Short-term transformations of lead and cadmium compounds in soil after contamination

The behaviour and fate of trace metals, in particular lead and cadmium, when they contaminate the soil as atmospheric fall-out are not well understood. To improve our understanding, we incorporated pure compounds of lead and cadmium into samples taken from surface horizons of three chemically contrasting soils and monitored the changes in their speciation by analysing the soil solution. In most instances the concentrations of trace metals in solution were maximal during the first few days after mixing the contaminants with the soil, and depended strongly on soil type. The exception was when the contaminant was added as sulphide particles. The initial speciation of metals also influenced their solubility, following a decreasing order which did not depend on the soil type: for lead: oxide=carbonate>sulphate>sulphide; and for cadmium: sulphate>oxidegreater than or equal tocarbonate>sulphide. Lead sulphide was progressively oxidized, but cadmium sulphide was hardly dissolved.
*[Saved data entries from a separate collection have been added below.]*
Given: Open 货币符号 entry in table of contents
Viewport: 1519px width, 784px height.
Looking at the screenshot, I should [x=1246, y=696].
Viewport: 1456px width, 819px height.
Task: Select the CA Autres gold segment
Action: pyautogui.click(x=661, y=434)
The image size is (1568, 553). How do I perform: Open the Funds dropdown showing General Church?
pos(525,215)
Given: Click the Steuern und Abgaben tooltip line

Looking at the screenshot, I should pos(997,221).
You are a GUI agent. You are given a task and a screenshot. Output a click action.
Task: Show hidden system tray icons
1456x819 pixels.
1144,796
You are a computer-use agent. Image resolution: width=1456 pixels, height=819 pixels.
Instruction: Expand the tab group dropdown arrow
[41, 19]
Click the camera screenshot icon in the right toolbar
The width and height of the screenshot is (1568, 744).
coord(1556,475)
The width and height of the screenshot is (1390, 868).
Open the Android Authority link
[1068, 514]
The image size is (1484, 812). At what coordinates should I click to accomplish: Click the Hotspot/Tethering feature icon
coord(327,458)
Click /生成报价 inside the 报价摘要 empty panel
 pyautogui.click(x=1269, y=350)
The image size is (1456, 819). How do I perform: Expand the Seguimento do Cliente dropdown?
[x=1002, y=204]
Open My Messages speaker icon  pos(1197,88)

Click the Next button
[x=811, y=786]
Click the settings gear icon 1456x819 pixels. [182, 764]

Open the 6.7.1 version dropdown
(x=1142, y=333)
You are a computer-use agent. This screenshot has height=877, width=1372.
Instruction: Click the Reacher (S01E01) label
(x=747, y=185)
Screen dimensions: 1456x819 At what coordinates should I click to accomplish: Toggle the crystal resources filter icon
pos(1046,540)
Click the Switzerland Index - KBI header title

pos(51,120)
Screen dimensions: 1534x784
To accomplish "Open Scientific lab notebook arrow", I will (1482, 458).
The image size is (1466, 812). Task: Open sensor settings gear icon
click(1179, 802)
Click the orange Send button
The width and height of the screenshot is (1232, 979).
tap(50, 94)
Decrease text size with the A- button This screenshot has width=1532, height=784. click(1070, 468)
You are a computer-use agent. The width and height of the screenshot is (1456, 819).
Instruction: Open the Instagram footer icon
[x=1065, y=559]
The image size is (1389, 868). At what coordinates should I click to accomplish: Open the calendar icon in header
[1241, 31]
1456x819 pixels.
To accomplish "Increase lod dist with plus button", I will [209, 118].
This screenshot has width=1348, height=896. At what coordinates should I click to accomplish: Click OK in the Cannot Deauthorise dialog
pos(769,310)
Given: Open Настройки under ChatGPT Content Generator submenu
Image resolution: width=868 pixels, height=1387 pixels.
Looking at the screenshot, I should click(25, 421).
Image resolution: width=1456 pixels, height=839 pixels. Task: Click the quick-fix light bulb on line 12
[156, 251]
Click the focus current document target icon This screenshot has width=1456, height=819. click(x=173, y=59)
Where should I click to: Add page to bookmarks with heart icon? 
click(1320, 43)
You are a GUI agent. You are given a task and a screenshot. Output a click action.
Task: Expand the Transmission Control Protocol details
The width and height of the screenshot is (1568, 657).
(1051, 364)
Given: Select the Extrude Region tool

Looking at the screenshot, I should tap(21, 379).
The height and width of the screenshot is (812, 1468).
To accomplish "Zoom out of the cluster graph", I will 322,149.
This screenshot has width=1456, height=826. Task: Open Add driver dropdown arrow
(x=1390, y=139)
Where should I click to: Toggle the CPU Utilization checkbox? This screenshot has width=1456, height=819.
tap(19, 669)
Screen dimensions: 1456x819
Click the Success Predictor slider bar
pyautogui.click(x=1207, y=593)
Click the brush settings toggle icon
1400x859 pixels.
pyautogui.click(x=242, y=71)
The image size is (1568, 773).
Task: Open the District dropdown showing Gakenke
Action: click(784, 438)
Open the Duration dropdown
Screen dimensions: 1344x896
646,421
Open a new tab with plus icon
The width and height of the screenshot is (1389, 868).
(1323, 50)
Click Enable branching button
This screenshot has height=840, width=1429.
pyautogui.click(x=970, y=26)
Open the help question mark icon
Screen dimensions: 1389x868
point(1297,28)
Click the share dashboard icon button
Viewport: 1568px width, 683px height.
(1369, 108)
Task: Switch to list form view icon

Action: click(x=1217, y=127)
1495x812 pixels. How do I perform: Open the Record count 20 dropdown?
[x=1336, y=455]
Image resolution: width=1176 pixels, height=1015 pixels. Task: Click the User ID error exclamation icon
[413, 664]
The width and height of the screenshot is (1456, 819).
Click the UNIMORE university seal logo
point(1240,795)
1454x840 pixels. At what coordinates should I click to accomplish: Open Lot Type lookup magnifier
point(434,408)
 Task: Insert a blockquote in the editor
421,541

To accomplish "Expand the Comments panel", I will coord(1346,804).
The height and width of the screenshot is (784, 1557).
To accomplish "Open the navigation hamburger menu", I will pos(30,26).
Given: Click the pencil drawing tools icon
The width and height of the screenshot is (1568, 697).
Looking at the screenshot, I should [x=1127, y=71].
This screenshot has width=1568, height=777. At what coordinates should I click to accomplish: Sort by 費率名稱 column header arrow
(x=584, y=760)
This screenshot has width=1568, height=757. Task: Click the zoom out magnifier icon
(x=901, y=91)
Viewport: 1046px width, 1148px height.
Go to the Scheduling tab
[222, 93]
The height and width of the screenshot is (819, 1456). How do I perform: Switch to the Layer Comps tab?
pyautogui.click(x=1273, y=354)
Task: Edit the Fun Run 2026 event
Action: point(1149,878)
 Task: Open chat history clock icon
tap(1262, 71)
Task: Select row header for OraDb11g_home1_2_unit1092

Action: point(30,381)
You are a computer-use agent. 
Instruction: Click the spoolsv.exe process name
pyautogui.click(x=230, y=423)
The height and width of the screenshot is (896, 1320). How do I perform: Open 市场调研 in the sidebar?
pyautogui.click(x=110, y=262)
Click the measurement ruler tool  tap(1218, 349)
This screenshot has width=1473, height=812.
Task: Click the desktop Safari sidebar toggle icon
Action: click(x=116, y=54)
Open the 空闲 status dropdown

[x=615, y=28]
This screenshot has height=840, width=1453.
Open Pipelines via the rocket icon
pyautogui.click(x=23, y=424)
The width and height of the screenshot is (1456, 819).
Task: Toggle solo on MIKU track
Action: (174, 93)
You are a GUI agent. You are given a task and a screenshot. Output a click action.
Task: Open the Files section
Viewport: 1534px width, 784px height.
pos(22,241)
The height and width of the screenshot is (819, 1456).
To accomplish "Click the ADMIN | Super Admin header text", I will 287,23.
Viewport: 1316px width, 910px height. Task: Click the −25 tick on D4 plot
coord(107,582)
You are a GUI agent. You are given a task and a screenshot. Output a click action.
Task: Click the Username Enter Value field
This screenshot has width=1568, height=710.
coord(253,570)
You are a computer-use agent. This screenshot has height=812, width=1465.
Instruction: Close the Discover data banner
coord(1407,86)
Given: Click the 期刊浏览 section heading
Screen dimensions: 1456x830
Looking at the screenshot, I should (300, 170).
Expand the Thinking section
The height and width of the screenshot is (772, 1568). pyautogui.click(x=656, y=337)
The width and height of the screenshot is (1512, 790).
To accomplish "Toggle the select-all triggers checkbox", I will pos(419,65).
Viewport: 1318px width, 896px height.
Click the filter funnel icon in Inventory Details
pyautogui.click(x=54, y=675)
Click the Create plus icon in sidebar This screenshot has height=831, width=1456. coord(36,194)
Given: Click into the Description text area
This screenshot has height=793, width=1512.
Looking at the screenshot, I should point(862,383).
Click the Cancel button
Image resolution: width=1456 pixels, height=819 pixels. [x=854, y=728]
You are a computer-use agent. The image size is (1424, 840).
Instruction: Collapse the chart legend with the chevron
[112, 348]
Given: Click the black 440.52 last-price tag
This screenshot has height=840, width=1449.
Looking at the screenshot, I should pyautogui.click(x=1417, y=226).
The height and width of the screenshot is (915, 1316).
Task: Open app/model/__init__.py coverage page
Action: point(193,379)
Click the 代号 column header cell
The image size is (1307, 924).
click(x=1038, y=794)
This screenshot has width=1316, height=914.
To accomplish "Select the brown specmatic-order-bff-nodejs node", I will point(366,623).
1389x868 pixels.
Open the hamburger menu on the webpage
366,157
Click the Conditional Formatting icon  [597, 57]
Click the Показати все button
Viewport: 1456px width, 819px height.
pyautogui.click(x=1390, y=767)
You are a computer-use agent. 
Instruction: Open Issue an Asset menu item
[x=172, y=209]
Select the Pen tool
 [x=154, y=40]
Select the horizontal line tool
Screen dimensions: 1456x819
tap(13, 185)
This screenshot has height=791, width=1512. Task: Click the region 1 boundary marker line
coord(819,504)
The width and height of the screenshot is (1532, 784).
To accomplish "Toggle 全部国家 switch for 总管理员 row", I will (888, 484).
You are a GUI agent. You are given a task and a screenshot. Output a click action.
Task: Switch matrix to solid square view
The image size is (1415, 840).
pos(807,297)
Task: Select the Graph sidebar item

When lead was added as sulphate, between 10 and 20% of lead particles dissolved, regardless of the soil type. For the other species, dissolution was enhanced at lower soil pH. Thermodynamic calculations with the WinHumic V program indicated that the solution was not saturated with respect to lead sulphate. We conclude that dissolution must be limited by the adsorption of inhibitors on reactive surfaces. The calculations also showed that precipitation of chloropyromorphite probably controls lead concentration in leachate from the acid organic soil. Finally, both soil type and initial speciation of contaminants control the behaviour of trace metals in soils for a time greater than a cropping season and must be considered for understanding their environmental impact.